I woke up this morning on my two mattresses on the floor (my bed, my place to sleep for the last 2 years.) and I thought about the day I would have today, which is the same as yesterday, and the day before that.
As I said in my first post, I don't have a job, I realized though I'm ready for one.
I walked into the place where I worked as a volunteer(Lifeline) and I realized how much I missed it there, the people had changed and so had the shop, but I missed working, been around people and I want that back.
Another job I applied for 2 weeks ago, haven't heard anything back yet.
I have sent away for hundreds of jobs in the last 2 years, my resume isn't crash hot, I only have lifeline as experience and a cert 2 in Retail, so a lot of the time I don't even hear back.
When I do, I walk in, I must admit not alluding a lot of confidence, they take one look at me and I can see their eyes shut off, not looking at the fact that through Lifeline I do have experience, but looking at me, I or rather my blubberbody is not good enough for their companies.
I am over my panic attacks for work now, but am feeling deflated, thinking I might go to TAFE.

First Blog Ever

Hi everyone, my name is JJ, I am using a blog for the first time and I am quite nervous about it.

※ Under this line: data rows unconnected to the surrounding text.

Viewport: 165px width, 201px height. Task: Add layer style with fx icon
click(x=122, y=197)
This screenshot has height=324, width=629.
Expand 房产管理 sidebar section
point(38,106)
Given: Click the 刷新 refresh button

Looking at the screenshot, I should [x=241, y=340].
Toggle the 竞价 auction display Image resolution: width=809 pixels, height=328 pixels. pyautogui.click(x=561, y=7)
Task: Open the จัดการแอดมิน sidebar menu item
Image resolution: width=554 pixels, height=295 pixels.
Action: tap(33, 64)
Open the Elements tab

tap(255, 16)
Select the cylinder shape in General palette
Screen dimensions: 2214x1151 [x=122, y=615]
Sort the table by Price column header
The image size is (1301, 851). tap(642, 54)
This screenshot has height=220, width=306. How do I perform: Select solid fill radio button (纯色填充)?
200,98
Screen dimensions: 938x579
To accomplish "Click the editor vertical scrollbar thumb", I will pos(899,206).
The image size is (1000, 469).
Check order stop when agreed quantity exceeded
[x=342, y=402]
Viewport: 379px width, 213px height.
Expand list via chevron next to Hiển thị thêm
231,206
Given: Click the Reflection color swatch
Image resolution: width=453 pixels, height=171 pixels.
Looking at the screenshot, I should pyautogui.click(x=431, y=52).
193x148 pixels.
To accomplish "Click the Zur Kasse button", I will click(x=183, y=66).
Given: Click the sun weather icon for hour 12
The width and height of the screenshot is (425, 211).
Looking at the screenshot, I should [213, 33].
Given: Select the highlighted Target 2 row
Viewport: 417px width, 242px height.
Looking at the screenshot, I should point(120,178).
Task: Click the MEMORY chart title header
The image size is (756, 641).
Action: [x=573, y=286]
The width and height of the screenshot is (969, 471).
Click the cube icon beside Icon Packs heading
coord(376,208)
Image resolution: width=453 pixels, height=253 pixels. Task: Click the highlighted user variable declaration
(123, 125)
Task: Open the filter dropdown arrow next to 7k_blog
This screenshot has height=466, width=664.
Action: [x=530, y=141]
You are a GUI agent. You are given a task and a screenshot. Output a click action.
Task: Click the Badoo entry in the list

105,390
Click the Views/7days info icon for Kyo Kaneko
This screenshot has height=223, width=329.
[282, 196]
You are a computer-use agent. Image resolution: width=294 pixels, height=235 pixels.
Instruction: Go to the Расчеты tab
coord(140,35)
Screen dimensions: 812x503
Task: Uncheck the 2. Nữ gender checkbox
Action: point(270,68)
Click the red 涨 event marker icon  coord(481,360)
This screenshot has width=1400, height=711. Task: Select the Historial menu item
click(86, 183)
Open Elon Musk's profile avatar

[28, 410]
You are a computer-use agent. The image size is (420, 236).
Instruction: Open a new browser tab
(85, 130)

I have briefly heard of people using blogs before but never thought I would be one of them. Putting my thoughts down on paper has always been easy for me, I have always written out my feelings in dairies or poems, since I was about 8 years old and home life was pretty bad, I found it my way of coping.
I read a brilliant book today that I just couldn't put down, it was by a lady names Anya Peters called abandoned, and it was my inspiration to start this blog, I figured if she could do it living in a car I could do it too.
I don't live in a car, I live in a 2 bedroom house with my sister and we get along well but that wasn't always the case.
No, my fear is of having a job. I am 27 and never had paid work I was diagnosed with Post Traumatic Stress Disorder when I was 21 and suffered severe panic attacks my whole life, due to authority figures, having a boss above me in a job has always giving my panic attacks a chance to appear, and appear they do.
People cannot possibly understand what it is to have panic attacks due to fear of working, it sounds crazy, I sit at home sometimes and wonder if I really am crazy, who else could possibly have a phobia of working?
It doesn't make sense to a lot of people, it doesn't even make sense to me, but if Anya can be brave enough to sit at a library computer and type away on a blog not knowing that she was going to get her miracle, I can too.
I believe in Miracles, is there one for me, too??